MAHOMET, Ill. (WCIA) – Lacey Moore’s mother Michelle said even though it’s been three years, July 11 still feels empty.

“I never would’ve thought we’d be sitting here today talking about this on her birthday,” Michelle Moore said.

Lacey should have turned 22 this year, but she unexpectedly died in 2019 after an aneurysm ruptured.

“She had a lot of hopes. We just have to take day by day.”

Lacey was a healthy teenager, but she had frequent migraines. One day, she collapsed at work.

“The autopsy says she was gone before she hit the floor.”

Michelle never suspected an aneurysm, or that it could end her daughter’s life at such a young age.

“Now I tell them it can happen at any age.”

OSF Healthcare neurosurgeon Charles Rosen said about half of ruptured aneurysm patients will die before they get medical care. And even though people younger that 25 can experience one, it’s rare.

“You can have an aneurysm rupture and get medical care and do well. But that, unfortunately, is only about 25% of the time,” Dr. Rosen said.
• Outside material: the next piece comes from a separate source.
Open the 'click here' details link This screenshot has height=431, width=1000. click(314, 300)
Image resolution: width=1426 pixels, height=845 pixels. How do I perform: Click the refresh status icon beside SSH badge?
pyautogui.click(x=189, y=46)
While it’s also rare for frequent migraines to be a sign of an aneurysm, a noticeably bad one could be dangerous.

“The vast majority of times patients will literally use the phrase, ‘worst headache of their life,'” Dr. Rosen said.

Michelle Moore later discovered her daughter had a congenital condition that could have caused the aneurysm, and had her whole family tested. Now, she works to inform others.

“We’re just always out there just spreading the word, trying to get people to realize. You just never know,” Moore said.

She still wonders if things could have gone differently. Moore urges other parents to listen to their children – and always get a second opinion if something doesn’t feel right.

“I wish I would’ve, because she would’ve been here right now. They could’ve done something to stop it,” Moore said.

Lacey Moore was an organ donor. A 13-year-old boy received her heart. Michelle Moore said she’s looking forward to meeting him when the time is right.